Employment effects are moving upstream
The Employment-First Strategy Plan for the 15th Five-Year Plan Period calls for employment impact to be considered in major policies, projects and productive-force allocation. It also requires monitoring of labour demand, job creation and reduction, and unemployment risk.

This does not mean that every organisation deploying AI must already conduct a formal employment-impact assessment. It does show that employment consequences are moving closer to the beginning of economic and technology policymaking.

AI changes tasks before it removes occupations
The employment plan calls for exploration of new forms of human–AI collaborative work. An occupation may remain while research, drafting, scheduling, analysis, customer service or quality control are redistributed between people and AI systems.

Training is being linked to real transitions
The employment plan promotes a model combining job demand, skills training, skills assessment and employment services. It gives enterprises and industry-led programmes a central role in vocational and transition training.

Youth employment is also a learning-system question
The plan includes large-scale youth skills and employment-placement programmes, more technical and managerial placements, work experience and enterprise-led development for new employees.

If AI compresses entry-level work, what will replace the learning that entry-level work once provided?

The plan does not fully answer this question, but its emphasis on work-based learning, placements and enterprise responsibility suggests that youth employment is being treated as a capability-development issue, not only a question of access to a first job.

Algorithms are becoming part of labour governance
The employment plan calls on platform companies to regulate algorithms, improve transparency and protect workers’ rights to know about, participate in and make choices concerning algorithmic rules.

An official explanation of the employment plan is available from the National Development and Reform Commission and the Ministry of Human Resources and Social Security.
What Is Important for Understanding Operations in China?

The plan is best read as an indication of where policy activity is likely to concentrate, not as a complete list of present compliance obligations.

Implementation of “AI Plus”: sectoral action plans, demonstration projects, funding programmes and local initiatives.

Sector-specific governance: different expectations for manufacturing, healthcare, finance, education, employment and public administration.

Data and algorithm governance: data quality, algorithm filing, transparency and platform rules.
Safety assessment and lifecycle management: testing, documentation, monitoring, incident reporting and responsibility.

Public-sector and state-linked implementation: government departments, public institutions, state-owned enterprises and publicly supported pilots.

Workforce development: occupational standards, enterprise-led training and worker-transition programmes.
Employment monitoring and algorithmic work: risk-warning systems and the governance of automated management.

Regional variation: different speeds and implementation models across provinces, cities and sectors.

These are areas of interpretation and observation. They are not predictions of specific legal outcomes or operational recommendations.

What Has Not Yet Been Determined?

How will AI’s effects on occupations, tasks and different groups of workers be measured?

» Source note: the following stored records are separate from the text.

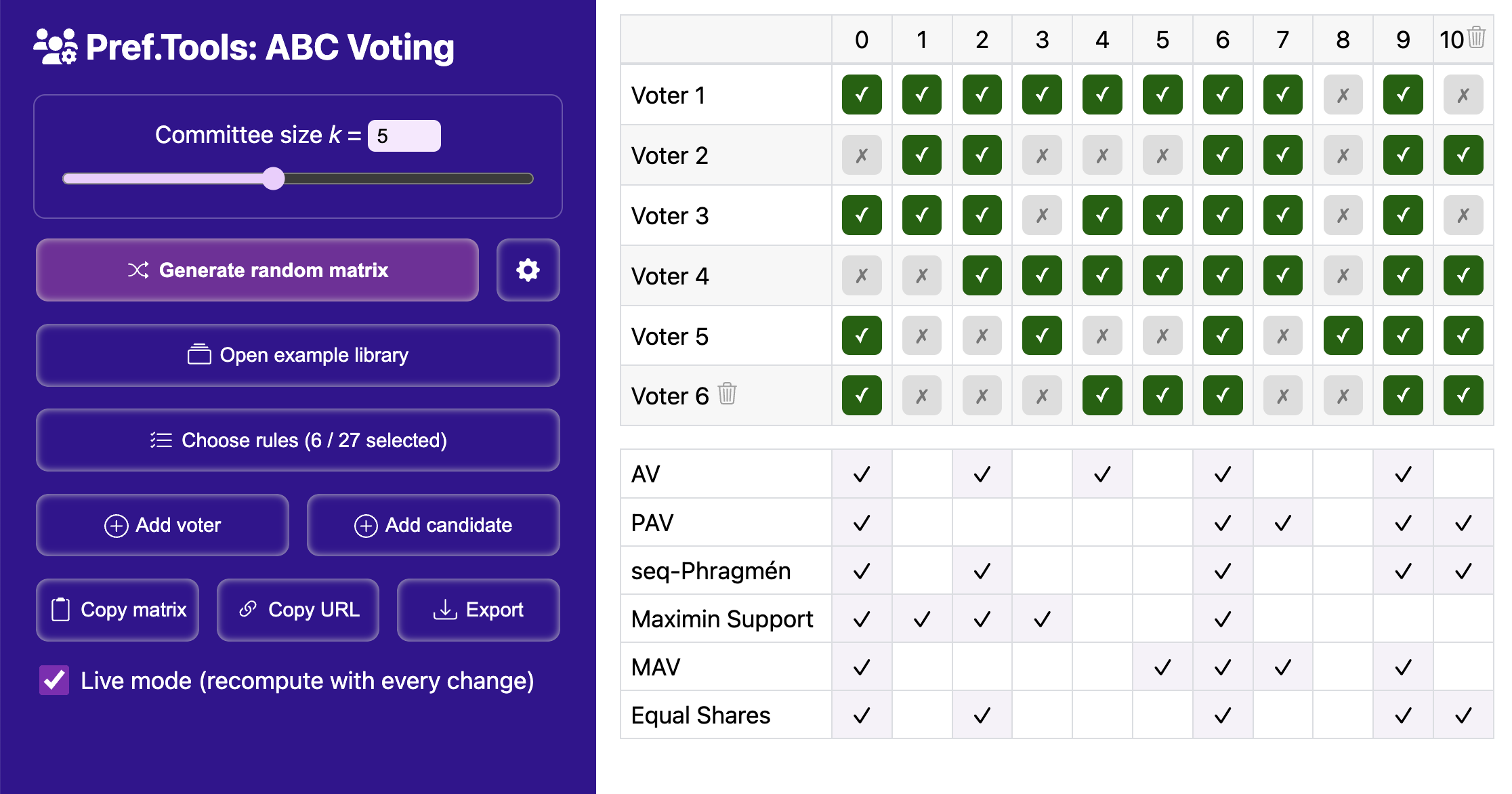Open the Choose rules selection panel
Viewport: 1512px width, 794px height.
click(298, 440)
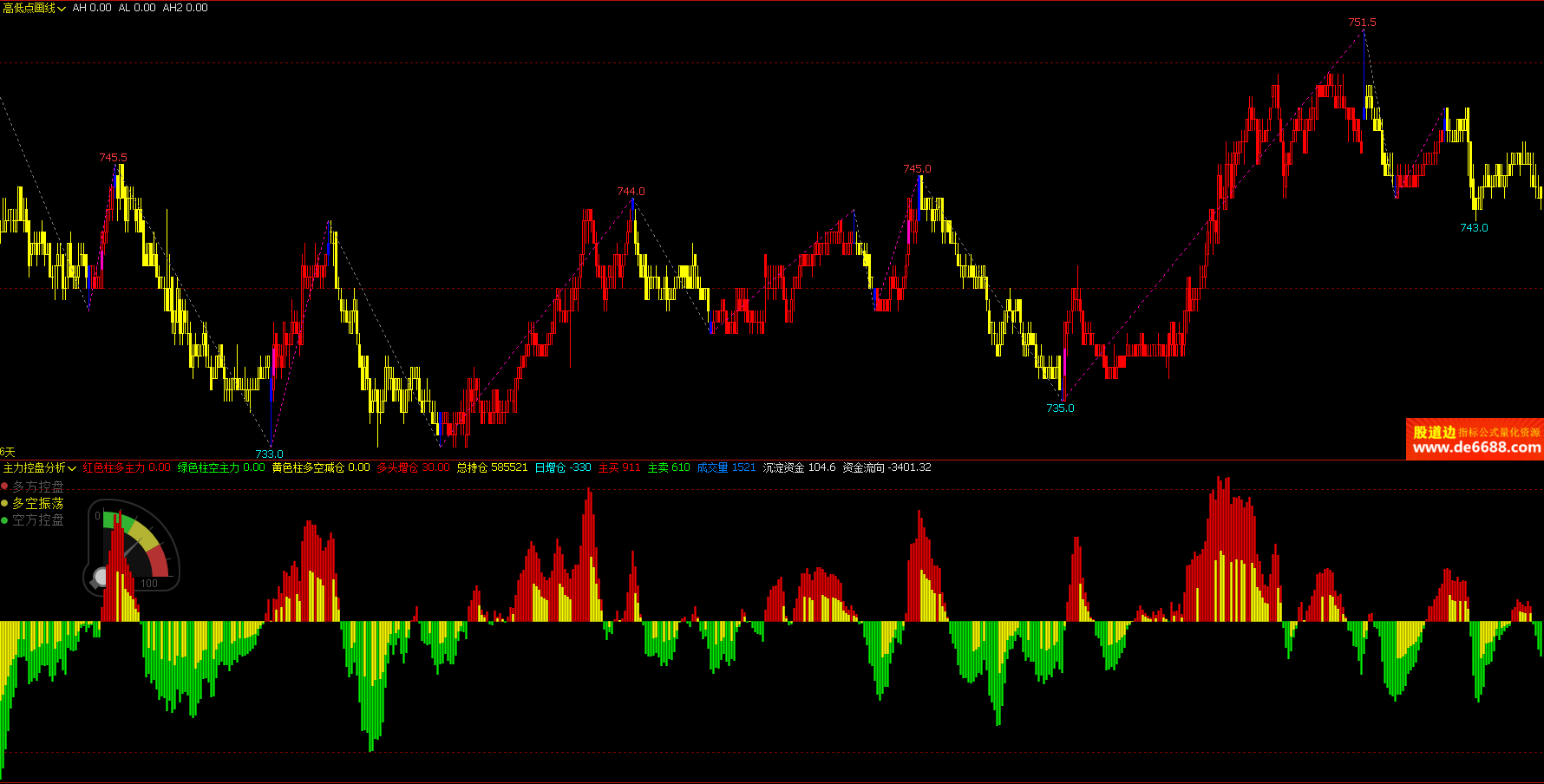Toggle the red 多方控盘 legend dot
Image resolution: width=1544 pixels, height=784 pixels.
(x=4, y=487)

Will employment-impact assessment remain a government policy tool or become a more formal organisational process?

How will responsibility be divided among developers, suppliers, deploying organisations and users?

What level of explanation and transparency will be expected from different AI systems?

How will workers challenge automated recruitment, task-allocation or performance decisions?

How will training be connected to actual redeployment, progression or employment?

How will early-career learning be preserved when AI performs more foundational work?

How will public-sector AI systems be evaluated for effectiveness, safety and fairness?

The most revealing developments during 2026–2030 will come from implementation: sector standards, assessment procedures, algorithm transparency mechanisms, occupational classifications, youth programmes, workforce-transition pilots and local experiments in human–AI collaboration.